Adsorption and Nitrogen Isotope Exchange on Metallic Osmium Catalysts

Abstract

Osmium catalysts prepared by decomposition‐reduction of ammonium osmium chloride with hydrogen at 573°K show activated adsorption of hydrogen from 80 to 537°K. At the lowest temperature the adsorption is in part van der Waals adsorption. Van der Waals adsorption of nitrogen on the same catalyst decreases continuously from 80°K. The nitrogen isobar at 1 atmos. pressure shows a minimum at 350°K and then shows increasing adsorption to a maximum at 428°K. The increase is attributed to activated adsorption of nitrogen which velocity measurements confirm. From a nitrogen adsorption isotherm at 80°K the area per gram of catalyst is computed to be 30.8 square meters.

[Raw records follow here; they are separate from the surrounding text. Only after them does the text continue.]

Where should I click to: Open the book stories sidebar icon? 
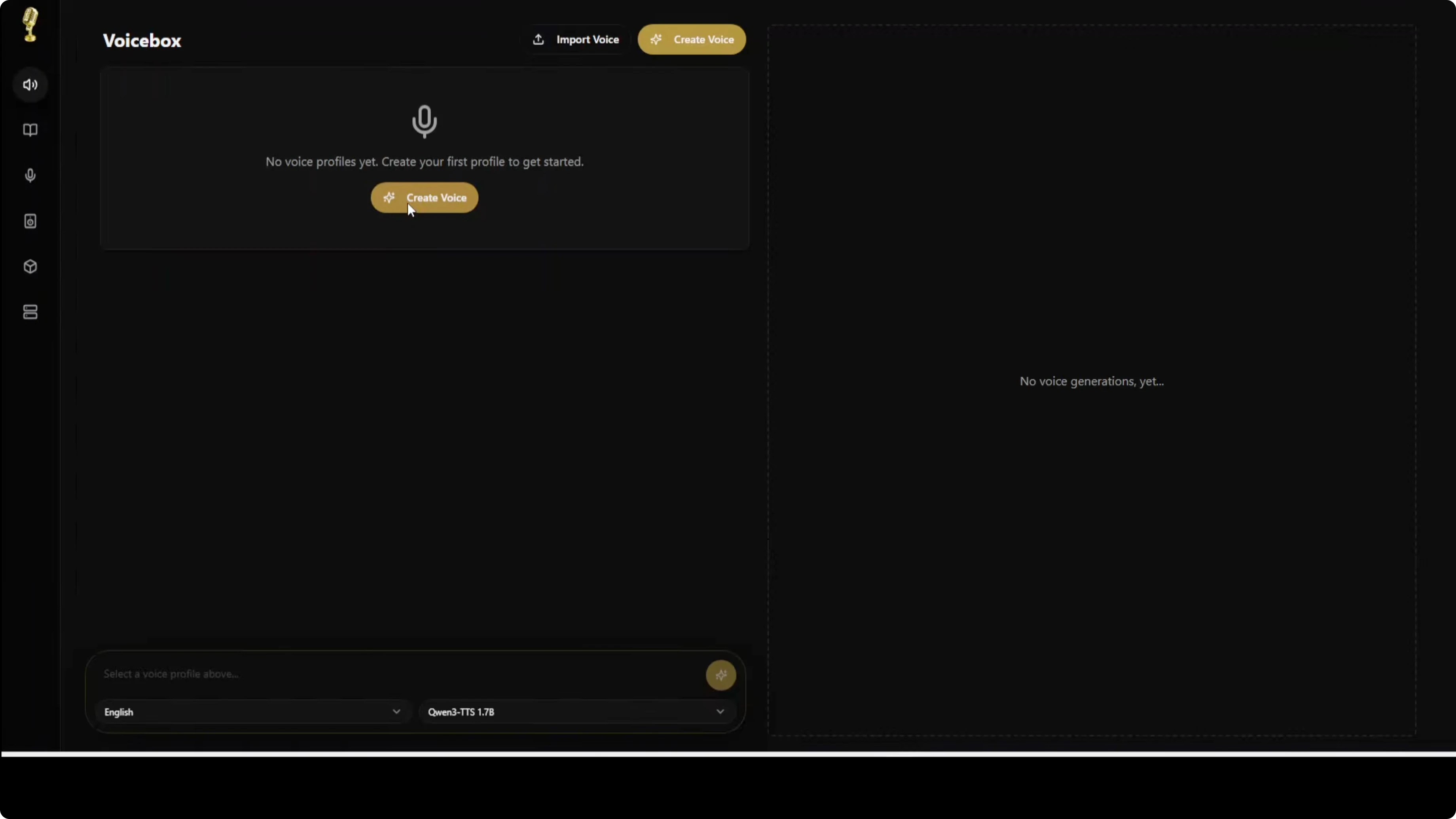(30, 130)
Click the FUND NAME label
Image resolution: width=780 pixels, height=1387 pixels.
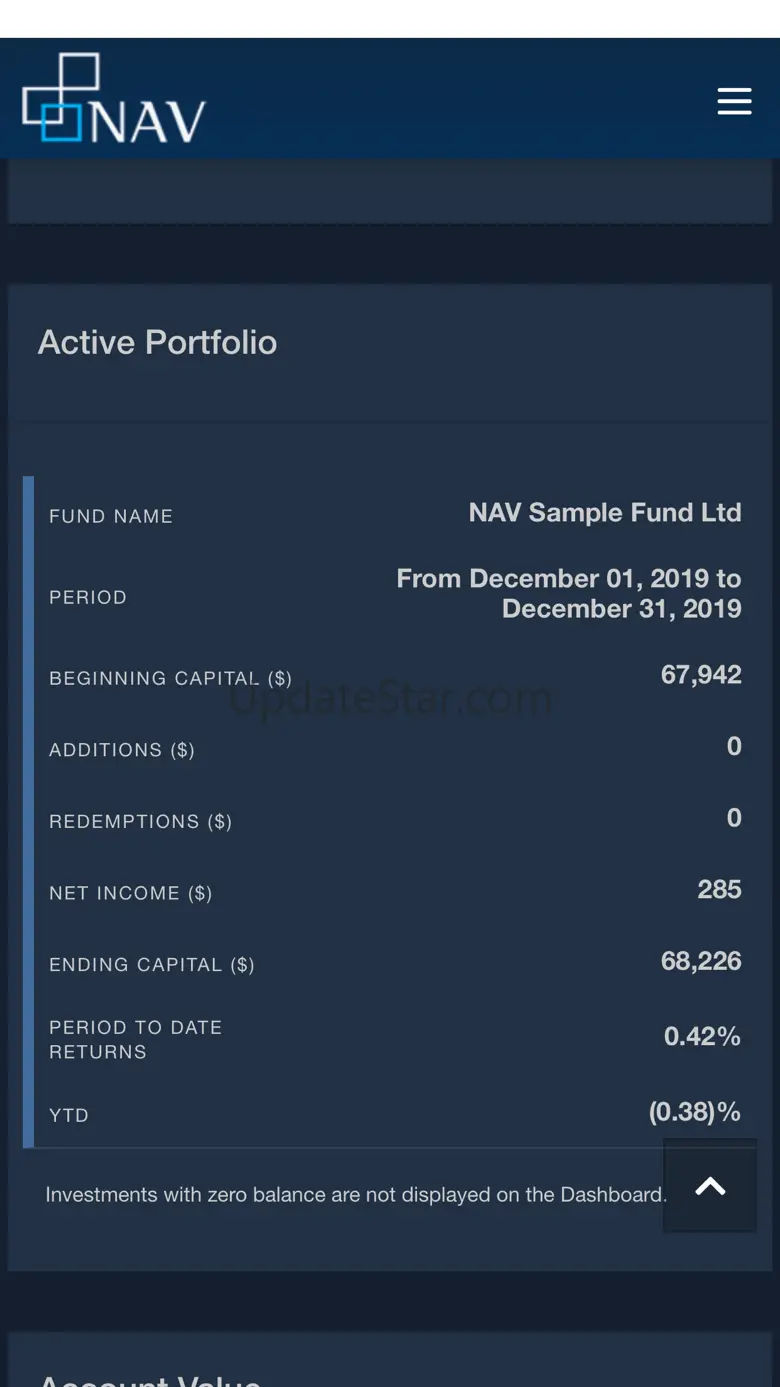[x=111, y=516]
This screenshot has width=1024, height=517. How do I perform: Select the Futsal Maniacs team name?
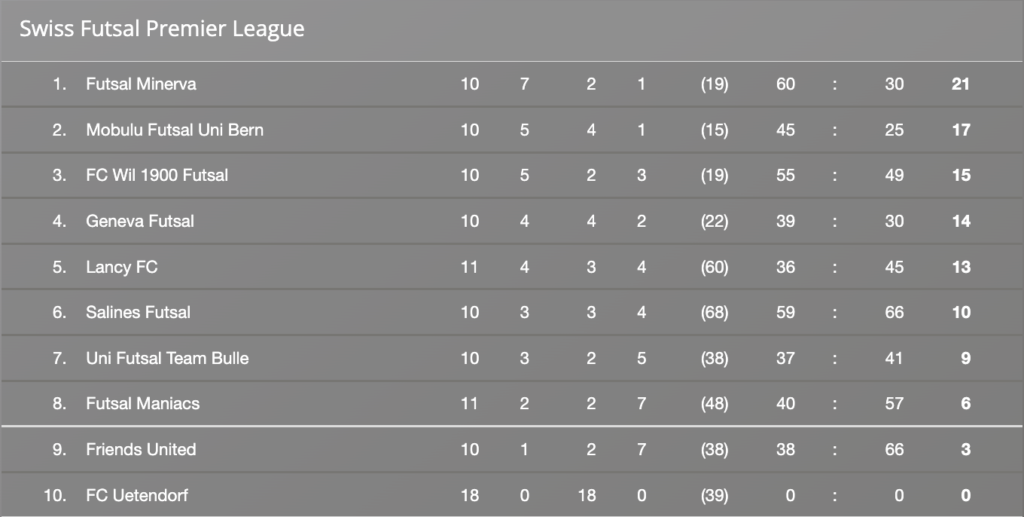click(x=143, y=404)
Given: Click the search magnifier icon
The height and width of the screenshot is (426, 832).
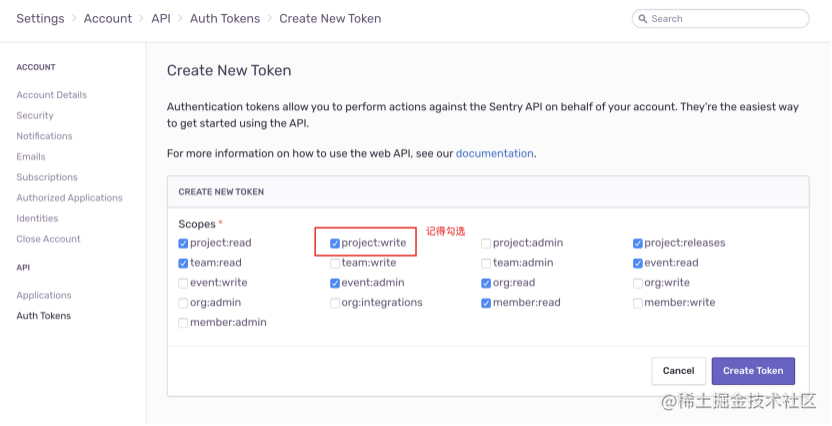Looking at the screenshot, I should pos(643,19).
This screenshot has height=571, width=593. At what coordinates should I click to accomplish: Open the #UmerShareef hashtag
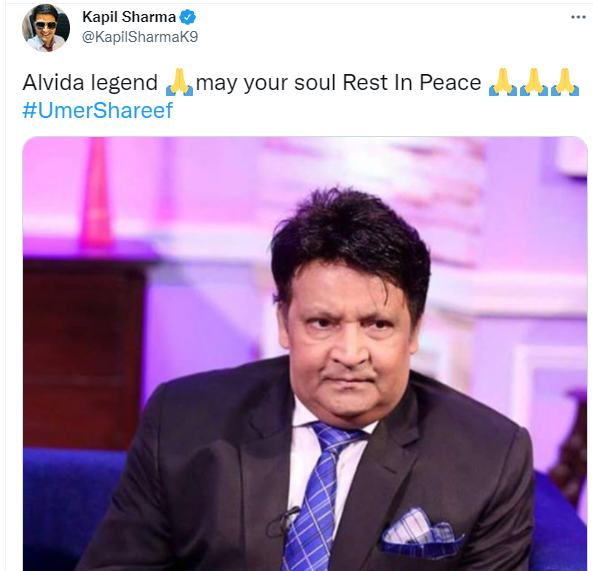click(98, 110)
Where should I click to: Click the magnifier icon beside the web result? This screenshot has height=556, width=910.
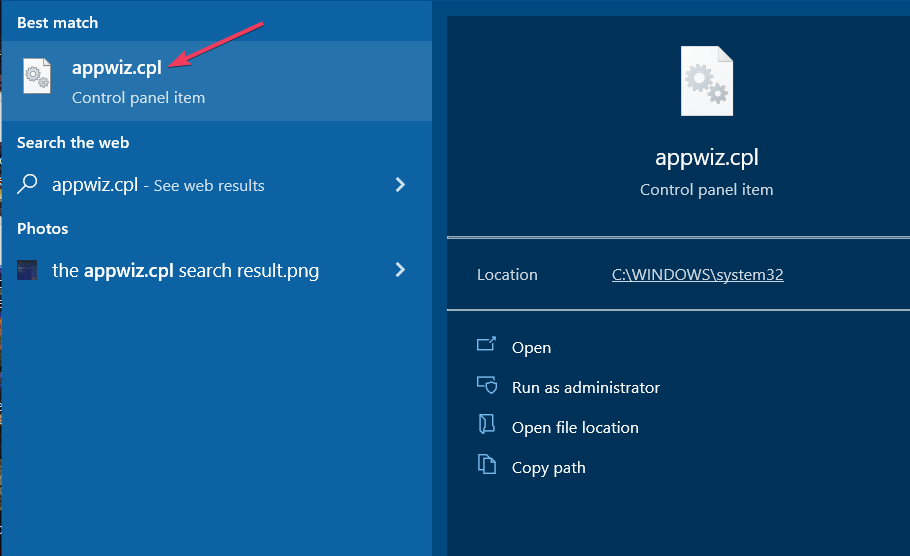point(29,184)
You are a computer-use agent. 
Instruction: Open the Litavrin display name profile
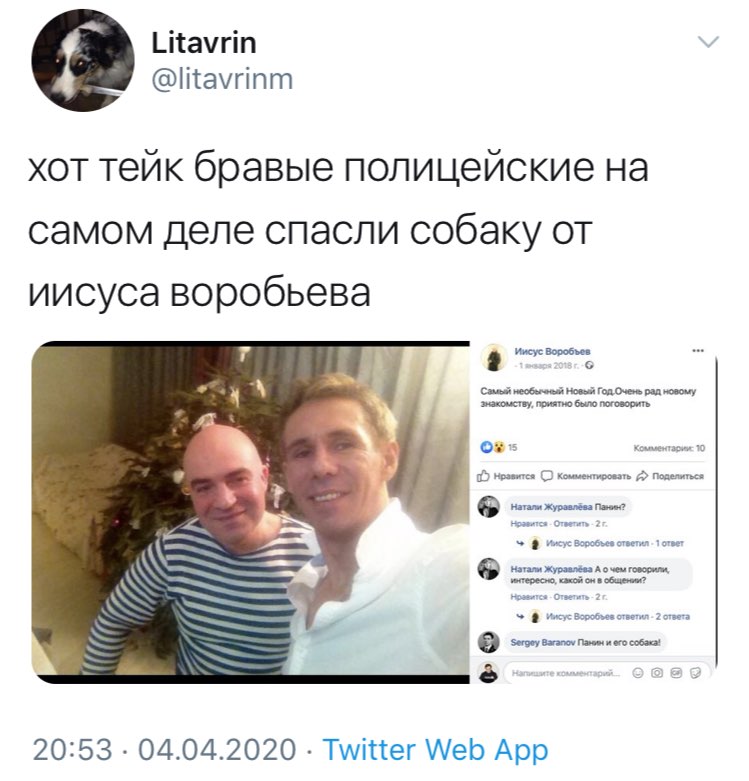204,43
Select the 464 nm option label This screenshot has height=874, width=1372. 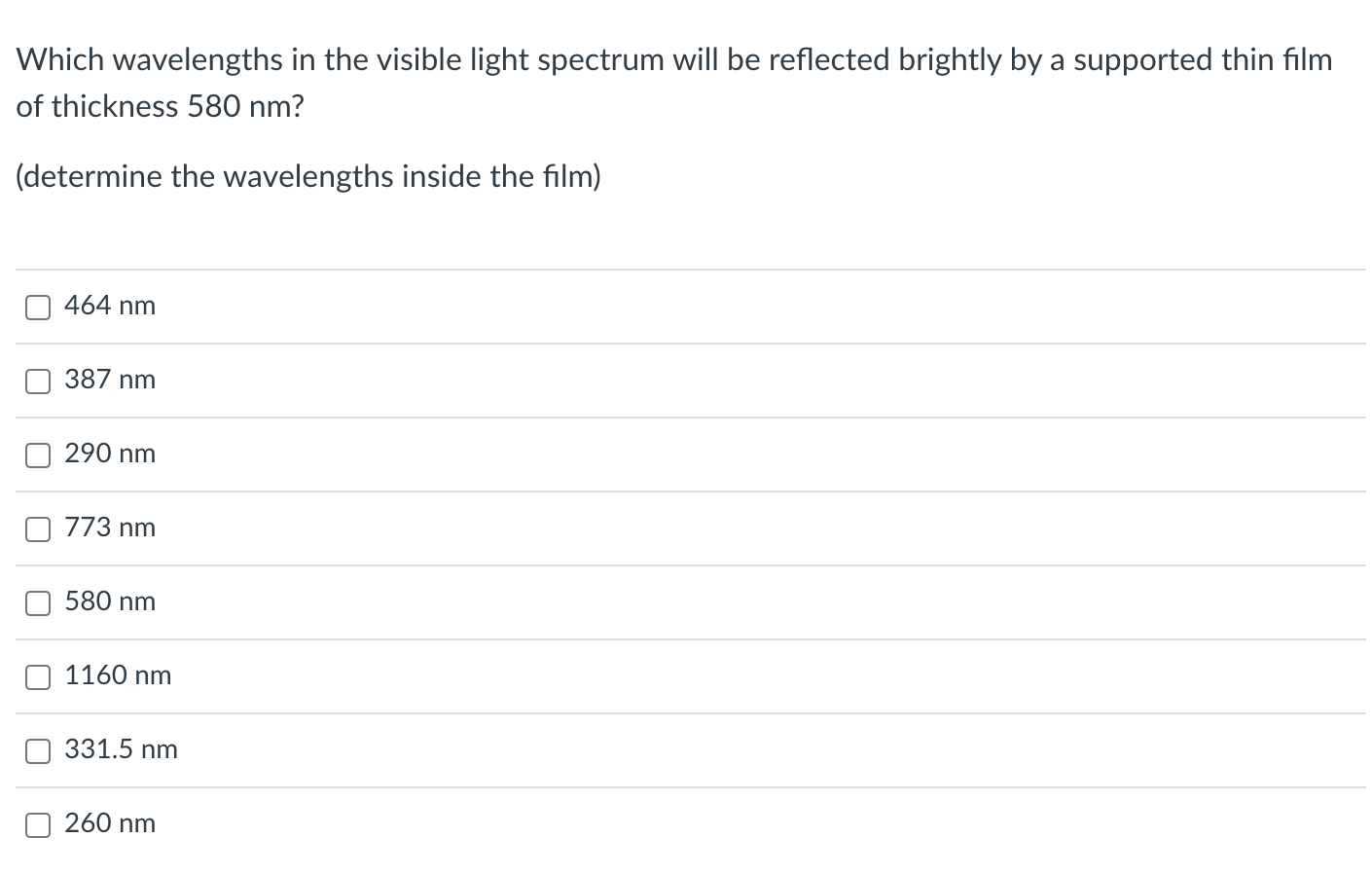tap(109, 305)
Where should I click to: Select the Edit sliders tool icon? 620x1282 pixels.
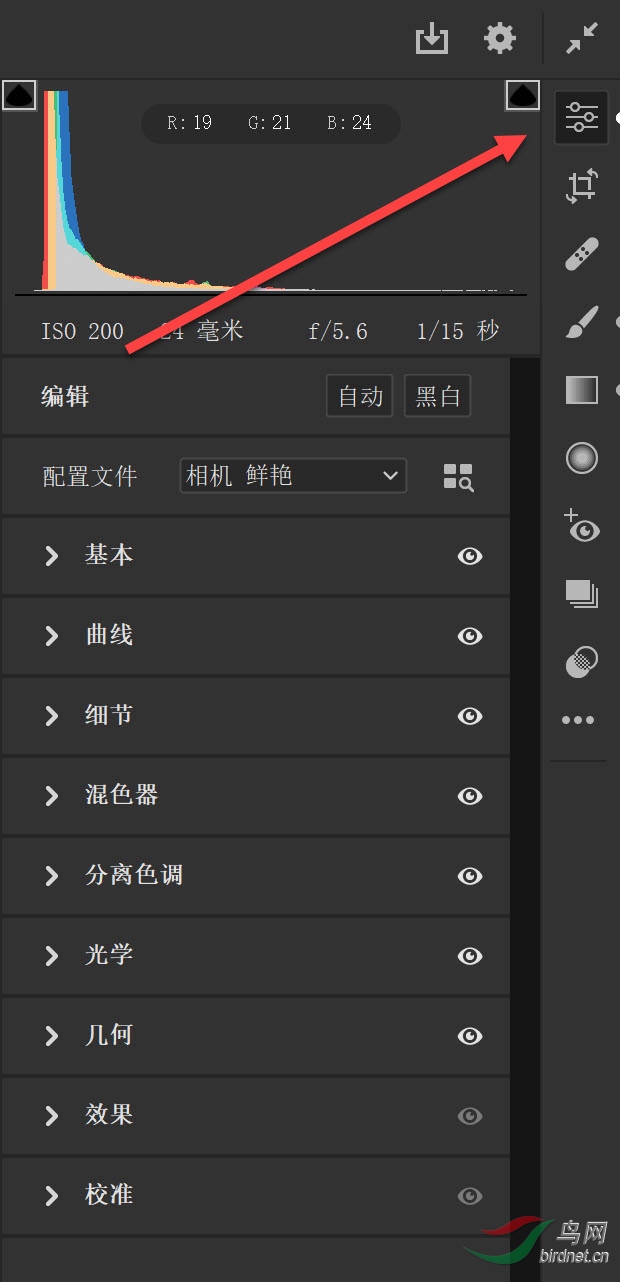581,118
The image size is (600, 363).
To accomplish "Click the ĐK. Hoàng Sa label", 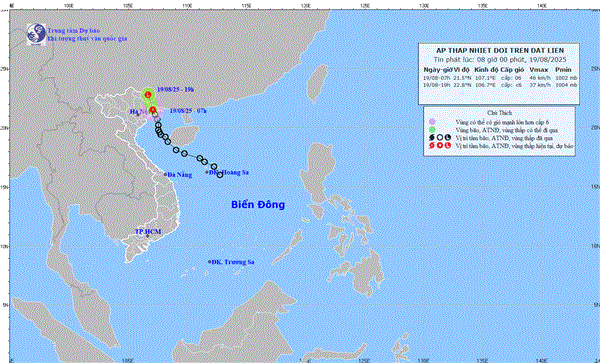I will click(x=230, y=173).
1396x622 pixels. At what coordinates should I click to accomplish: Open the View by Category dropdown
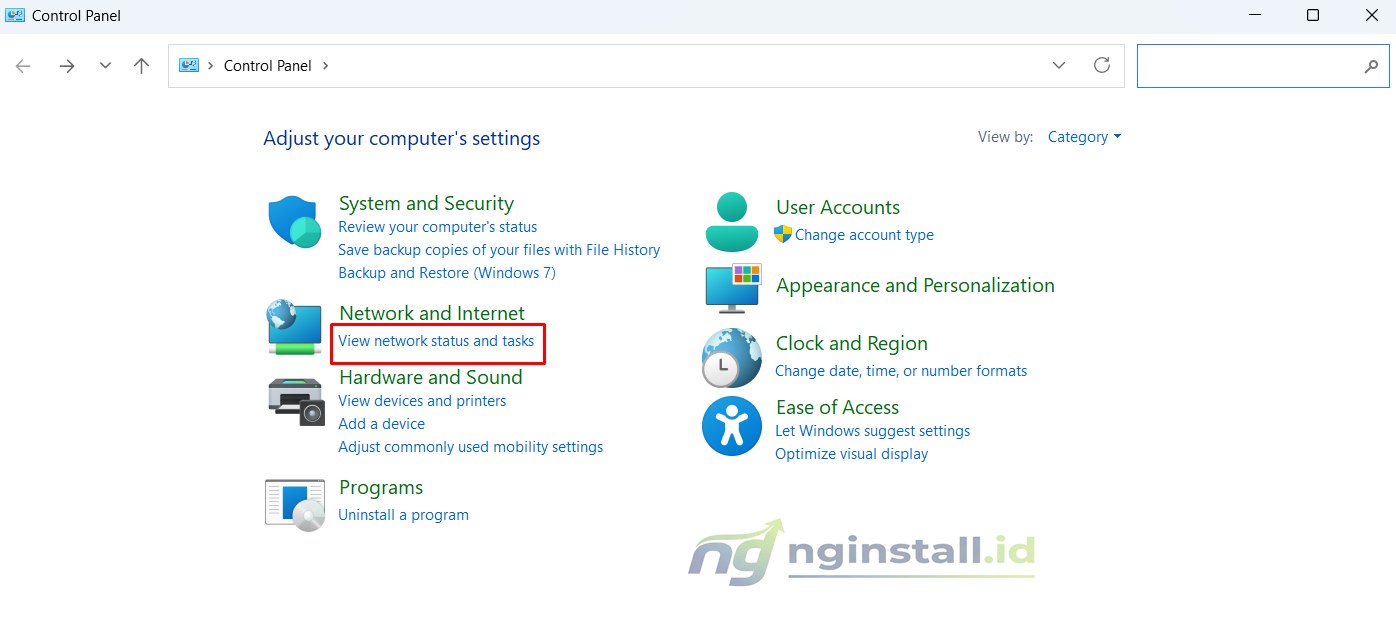click(x=1084, y=137)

Only 4 percent of this area is covered at 1 atmos. pressure by nitrogen at 428°K. The nitrogen adsorption is less than 10 percent of the hydrogen adsorption at 1 atmos. pressure in the temperature range of 273–573°K. Such osmium catalysts show progressive sintering when heated at 673°K. The nitrogen isotope exchange reaction N₂²⁸+N₂³⁰ = 2N₂²⁹ on these catalysts is just measurable at 473°K and very rapid at 573°K, with an activation energy of 21.8 kcal. The reaction is not second‐order and is measurably inhibited by even 3 percent of hydrogen in the gas. With hydrogen concentrations of 50 percent and upwards there is no measurable exchange at 550°K. Oxygen poisons the exchange reaction which has an activation energy of 26 kcal. on the poisoned catalyst. Ammonia decomposes on the catalyst at 573°K at least 6 times as fast as the exchange reaction occurs, yielding an N₂ : 3H₂ mixture. The data on exchange point to a mechanism in which the slow process is the migration of atomically bound nitrogen on a surface on which active centers are few. Repeated adsorption and desorption of nitrogen from configurationally more complex active centers is a possible alternative mechanism for the exchange. Experiment cannot yet decide whether the breaking of bonds in the adsorption of the nitrogen molecule is the rate‐determining process.